2. Autonomous (auto pilot) Cars
Due to the sensors on the Autonomous car, they will be able to pack closer together, allowing more cars on the road and therefore shorting traffic times The lack of human error whilst driving, will result in a much safer journey.
3. IoT – a more “connected world”
The Internet of Things (wearable’s, smart home appliances, and connected cars) is expected to grow exponentially over the next 10 years, and it will need a network that can accommodate billions of connected devices. Part of the goal behind 5G is to provide that capacity, and also to be able to assign bandwidth depending on the needs of the application and user.
4. Virtual Reality
As far as the benefits of virtual reality is concerned. There are a lot of possibilities. People around the world are trying to find out advantages of virtual reality in education, virtual reality in medical education, virtual reality medicines, virtual reality education software and much more.
a) Healthcare: Healthcare professionals require a vast amount of professional experience and skill, especially if they are in surgical or trauma-related sectors.
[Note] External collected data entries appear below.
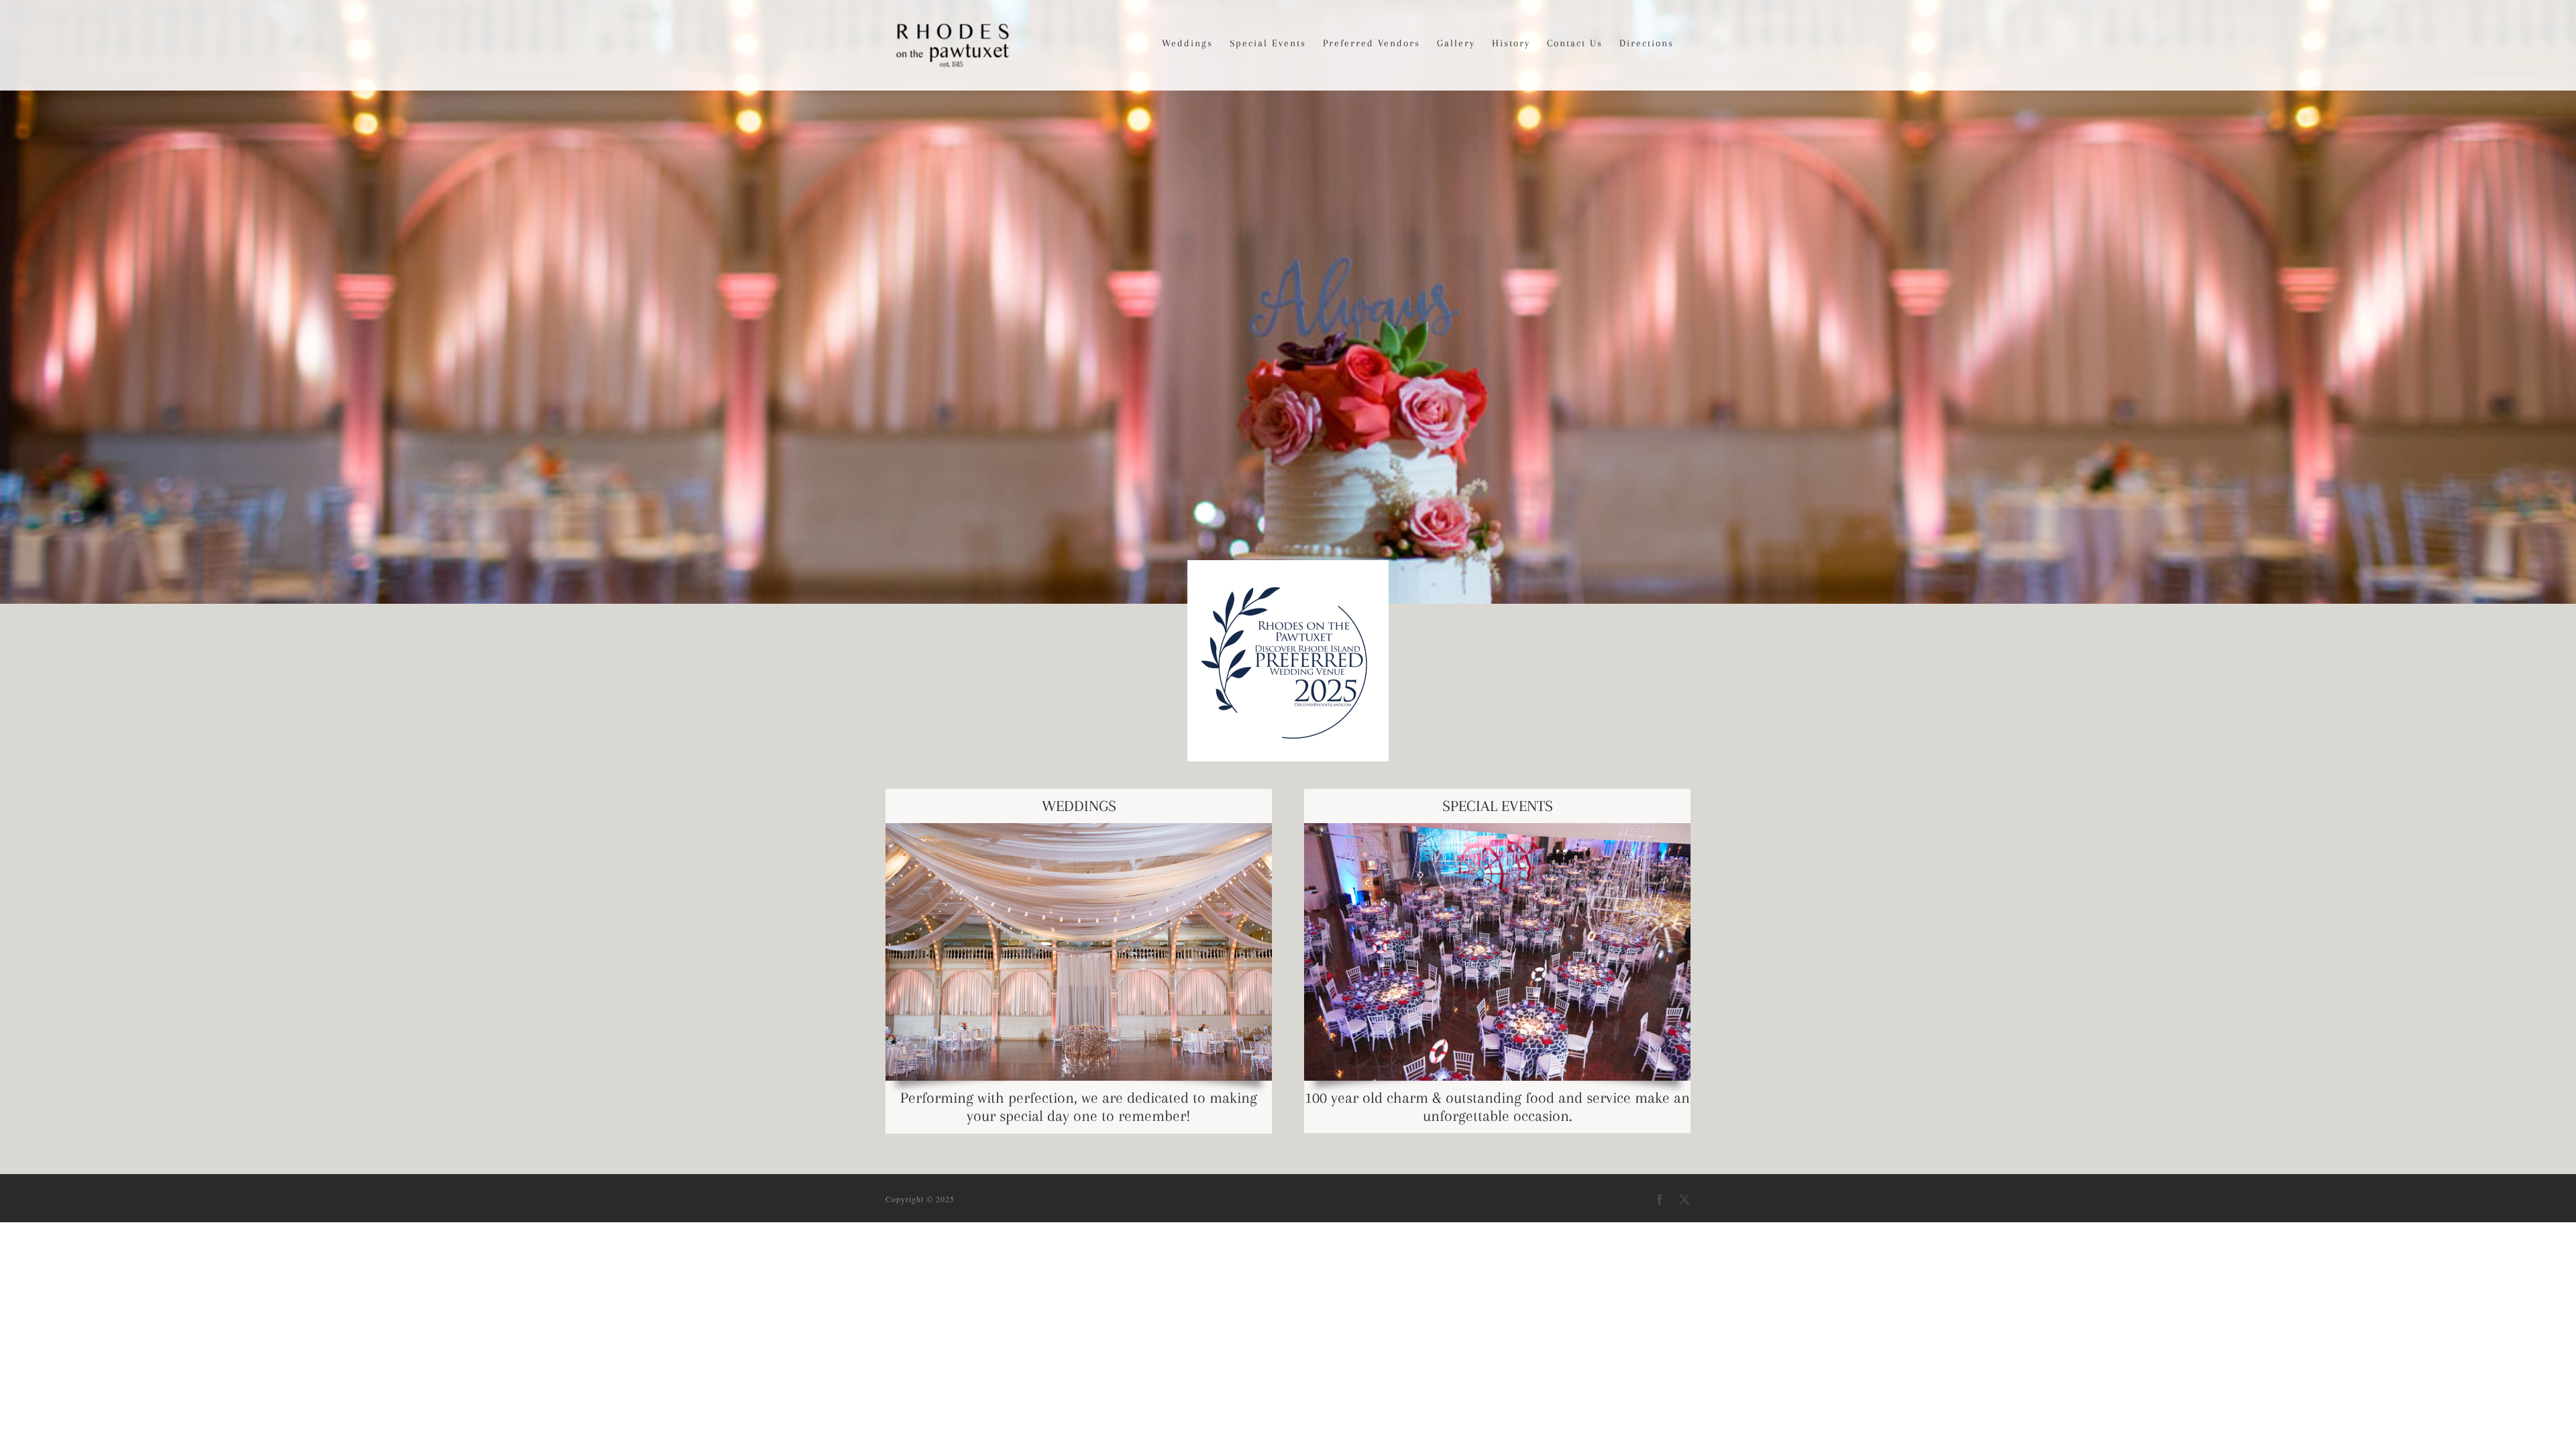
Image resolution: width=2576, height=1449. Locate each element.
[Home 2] (1288, 302)
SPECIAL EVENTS (1497, 805)
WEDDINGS (1079, 805)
b) Manufacturing: Manufacturing is yet another industry where one wrong move can have dire consequences. For example, an employee who isn’t familiar with machine controls might accidentally injure themselves or a co-worker while performing their job duties.
c) Sales: There are a variety of applications for Virtual Reality training in the sales industry. Distributed workforce can learn about new products by interacting with the item in a VR setting. Instead of simply reading about the features and benefits, they can see them in action.
d) Law Enforcement & Military Training: Law enforcement employees can learn how to read a suspect’s body language during an interrogation or how to securely disarm an assailant. Police officers don’t have to deal with a steep learning curve because virtual reality immerses them in situations they will commonly encounter in the field. Virtual Reality training can also be used for military training. Defence personnel have the ability to explore foreign landscapes and engage in realistic scenarios that prepare them for battle.
e) Real Estate: Real estate agents have the opportunity to tour properties in an instant to see if they are suitable for their clients, instead of having to attend numerous open houses. More experienced real estate professionals can use VR to mentor new hires and show them the ropes. For example, the real estate agent can show them how to stress the selling points of the property or help them build their negotiation skills.
f) Hospitality & Tourism: Many of us already use Google Earth and Maps to explore foreign locales. However, Virtual Reality takes this to the next level by allowing us to walk around in faraway destinations. Travel agents can take a tour of accommodations to determine if they are recommendation-worthy; Hotel managers can also utilize Virtual Reality training to teach their staff how to prepare the rooms and the proper way to interact with guests. One of the most significant benefits of Virtual Reality training is that it is soft-skill compatible, and soft skills are essential in the hospitality industry.
In my opinion, these are just a few industries that can benefit from Virtual Reality training. However, this technology can be used in virtually every niche, thanks to its versatility. Of cause, not only Virtual Reality can help us fill performance gaps, build skills, and impart product knowledge with more effective.
5G wireless likely won’t be used by many businesses until 2020, but the wireless industry is aggressively moving to experiment with technologies that could make up a standardized version of 5G. Moreover, service providers and vendors now are work out use cases for businesses so that companies can take advantage of the next-generation technology when it arrives. 5G, Lets should wait and see.